→ **Aufgabe**: Schreibe den Ausgangstext über die Luftfahrtförderung des Bundes im Anschluss an seinen letzten Satz weiter.

→ **Ausgangstext**:
++++++++++++++++++++
Anders als bei den übrigen Ausgaben für die Forschung macht der Bund aus der Luft- und Raumfahrtförderung ein Staatsgeheimnis. Wer wie viel Geld erhält, veröffentlicht der Bund seit 2005 nicht mehr in seiner Förderdatenbank. Doch nach Berechnungen von Capital aus den erhältlichen Zahlen machen die zehn größten Empfänger rund 87 Prozent der Gelder unter sich aus. Airbus, das den prestigeträchtigen Abend der Preisverleihung finanzierte, erhielt insgesamt rund eine halbe Mrd. Euro.

Verdacht der Vorteilsgewährung

Rolf Henke ist seit 2013 Präsident der Branchenlobby DGLR
Rolf Henke ist seit 2013 Präsident der Branchenlobby DGLR

Auch Henkes Arbeitgeber profitierten: Gut ein Jahr nach der Ehrung M.s wurde Henke in den Vorstand des DLR berufen, zuständig für Luftfahrt. Das Deutsche Zentrum für Luft- und Raumfahrtforschung ist das wichtigste Forschungsnetzwerk in der Luft- und Raumfahrtindustrie und führt im Auftrag des Wirtschaftsministeriums auch das Auswahlverfahren vor der Fördermittelvergabe durch. Zugleich erhielt es selbst vom BMWi allein durch die Luftfahrtforschungsprogramme seit 2003 rund 107 Mio. Euro.

Weitere 6 Mio. Euro gingen an Henkes Hochschule, die Aachener Kaderschmiede für Ingenieure; die Rheinisch-Westfälisch Technische Hochschule (RWTH). Joachim Szodruch, damals Vorstand beim Fördergeldempfänger DLR und Vorsitzender des Branchenverbandes DGLR, unterzeichnete die Ehrenurkunde für M.. Alle drei eint, dass sie am Anfang ihrer Karriere einst bei Airbus arbeiteten.
++++++++++++++++++++
→ **Datenabschnitt**:
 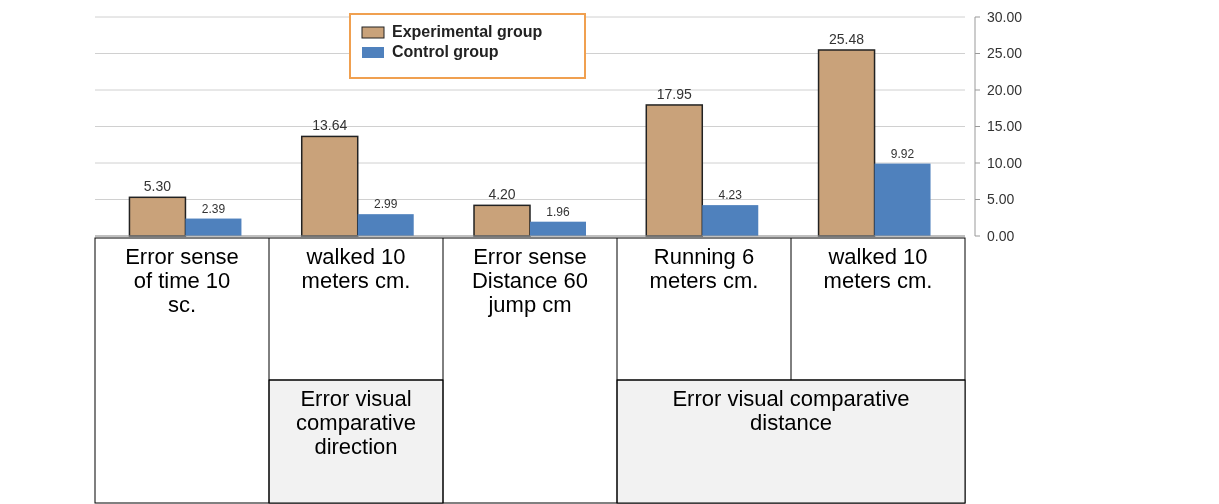 I want to click on legend-label: Control group, so click(x=446, y=52).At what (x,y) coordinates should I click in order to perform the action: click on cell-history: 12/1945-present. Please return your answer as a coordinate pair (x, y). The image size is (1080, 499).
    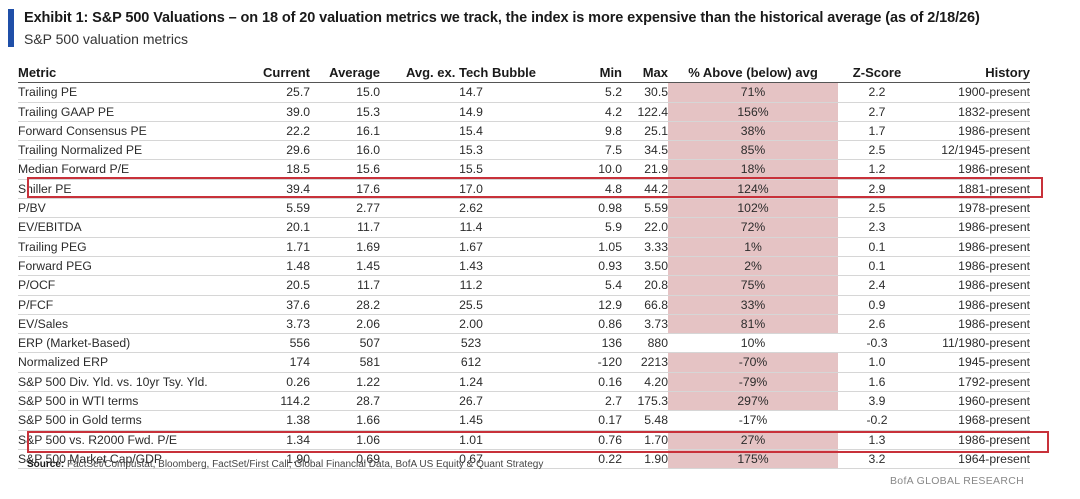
++++++++++++++++++++
→ **Lösung**:
Joachim Szodruch, einstiger Chef der DGLR und DLR-Vorstand. Bis zu seinem Ruhestand 2010 war er einer der mächtigsten Strippenzieher der Luft- und Raumfahrtindustrie
Joachim Szodruch, einstiger Chef der DGLR und DLR-Vorstand. Bis zu seinem Ruhestand 2010 war er einer der mächtigsten Strippenzieher der Luft- und Raumfahrtindustrie

Auch gegen Henke und Szodruch ermittelt nun die Staatsanwaltschaft, wegen des Verdachts der Vorteilsgewährung. Beide bestreiten, M. einen Vorteil verschafft zu haben. Tatsächlich ist der materielle Wert der Ehrung begrenzt. Der für „Korrespondierende Mitglieder“ entfallende Jahresbeitrag liegt bei 125 Euro, die Mitgliederzeitschrift gibt es gratis. Für Bundesbeamte aber gelten strenge Regeln, wenn sie Zuwendungen erhalten sollen. Ohne Genehmigung ihres Dienstherrn dürfen Staatsdiener nicht mal eine Freikarte für den Zoo annehmen. Eine Bagatellgrenze gibt es nicht. Präsente im Wert bis 25 Euro müssen sie sich zwar nicht vorher genehmigen lassen, aber melden.

Insbesondere sind auch Ehrungen als grundsätzlich nicht erlaubte Belohnungen eingestuft. Ob das Ministerium M.'s Preis absegnete – was das Luftfahrttrio deutlich entlasten würde – wollte eine Sprecherin von Wirtschaftsminister Sigmar Gabriel (SPD) nicht sagen. Auch zu den Ermittlungen der Staatsanwaltschaft wollte sich das Ministerium nicht äußern.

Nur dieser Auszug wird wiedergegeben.